| > They keep claiming their stuff is more secure; is that wrong? The docker daemon has a large surface area and also has fairly hefty privileges. It's a juicy target of attack. A platform can take various actions to further lock down the runtime with AppArmor or SELinux, but out of the box you wind up hearing the motto that "containers don't contain". Notably, the docker daemon has too many responsibilities. It's a builder. It's a shipper. It's a runner. It's everything to everyone, which makes for a convenient installation process but means that a subversion of any of these functions potentially allows someone to drill sideways into one of the others. > Being beholden to a desperate competitor isn't just marketing; it could be a matter of survival and a strategic response seems reasonable. I'm prepared to go with: the engineers thought it was a good idea and product management didn't gainsay them. It's been a common theme from multiple tech companies in the past year or two. Google, Amazon, Red Hat, Pivotal (which is where I work) have all been chipping away at breaking off parts of the daemon's responsibilities. |
Unfortunately, I don't agree with this whole "it must be more secure because we broke it into bits" argument. That alone is not sufficient in order to increase security. The vast majority of the code in libpod/cri-o is very similar to (generate a config and pass it to runc) or copied directly from Docker (containers/storage, with containers/image honestly having quite a few more problems than Docker's image parsers). When I found CVE-2018-15664, not only was the libpod/cri-o stack also vulnerable but it was as vulnerable as Docker was more than 5 years ago when I fixed the original security flaw in 2014. I feel bad saying this (I don't want to blame the folks working on this, who I do respect immensely) but it really should be a serious consideration if you want to put "more secure" in your advertising.

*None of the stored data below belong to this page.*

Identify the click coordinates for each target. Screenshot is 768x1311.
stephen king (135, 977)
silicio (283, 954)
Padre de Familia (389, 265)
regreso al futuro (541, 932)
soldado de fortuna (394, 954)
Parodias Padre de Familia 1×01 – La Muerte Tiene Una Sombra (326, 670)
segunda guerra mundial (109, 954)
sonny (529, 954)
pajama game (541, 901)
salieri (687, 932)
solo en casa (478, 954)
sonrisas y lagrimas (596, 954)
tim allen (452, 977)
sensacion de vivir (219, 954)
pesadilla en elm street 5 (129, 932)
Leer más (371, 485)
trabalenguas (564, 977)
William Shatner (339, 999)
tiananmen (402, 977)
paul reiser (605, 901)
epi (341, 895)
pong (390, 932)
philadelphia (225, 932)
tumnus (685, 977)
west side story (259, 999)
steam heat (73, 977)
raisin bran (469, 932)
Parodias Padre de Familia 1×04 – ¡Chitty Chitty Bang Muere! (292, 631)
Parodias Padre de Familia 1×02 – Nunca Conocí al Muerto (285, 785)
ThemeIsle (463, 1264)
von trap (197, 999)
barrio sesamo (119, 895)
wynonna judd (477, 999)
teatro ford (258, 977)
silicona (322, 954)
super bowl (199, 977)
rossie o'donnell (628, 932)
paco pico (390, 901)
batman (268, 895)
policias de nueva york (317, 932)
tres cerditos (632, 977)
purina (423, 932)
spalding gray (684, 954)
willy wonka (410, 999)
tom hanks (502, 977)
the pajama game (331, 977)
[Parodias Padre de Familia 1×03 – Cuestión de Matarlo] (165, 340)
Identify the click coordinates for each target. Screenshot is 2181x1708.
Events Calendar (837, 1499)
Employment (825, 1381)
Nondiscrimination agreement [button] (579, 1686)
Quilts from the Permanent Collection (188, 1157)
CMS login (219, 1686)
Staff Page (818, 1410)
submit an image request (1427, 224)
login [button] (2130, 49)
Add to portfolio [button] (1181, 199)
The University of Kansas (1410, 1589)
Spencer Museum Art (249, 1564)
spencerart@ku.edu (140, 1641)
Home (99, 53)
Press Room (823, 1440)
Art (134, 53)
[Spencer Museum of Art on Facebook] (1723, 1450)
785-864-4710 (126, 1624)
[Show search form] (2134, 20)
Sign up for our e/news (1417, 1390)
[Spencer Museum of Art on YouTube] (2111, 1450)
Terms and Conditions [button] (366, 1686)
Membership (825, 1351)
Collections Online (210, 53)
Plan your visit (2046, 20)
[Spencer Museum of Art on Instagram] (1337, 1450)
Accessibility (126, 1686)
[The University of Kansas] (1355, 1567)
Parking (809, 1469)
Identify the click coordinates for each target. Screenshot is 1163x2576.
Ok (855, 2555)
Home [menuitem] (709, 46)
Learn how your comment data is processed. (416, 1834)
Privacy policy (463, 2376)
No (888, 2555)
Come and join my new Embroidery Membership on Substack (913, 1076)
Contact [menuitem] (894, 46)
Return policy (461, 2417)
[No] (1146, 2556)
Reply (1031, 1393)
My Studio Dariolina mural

This is why I argued for several years that we should add OCI runtime (and custom storage driver) support to rkt instead of having to redesign everything (and since we started with cri-o instead of libpod, getting rid of the daemon was a pain there too). But of course, like every other discussion I've had with Dan Walsh, it was brushed away. Whatever.
I do really like the folks behind the project. I just wish we'd spent our collective energy on improving something that already existed instead of repeating mistakes pointlessly. I'm definitely not a fan of Docker's politics either (and at the very least nobody from the cri-o/libpod project has sent me abusive emails calling me stupid and "brainwashed by Red Hat" for criticizing their project's governance model -- which Solomon Hykes did in the past when he was still the CTO of Docker).
Disclaimer: I work for SUSE and maintain runc, and have worked on containers for a depressingly long period of time. Obviously the above are my views not those of my employer (who ships both Docker and cri-o, and my team maintains it in our products). I'm just tired of all the fucking drama.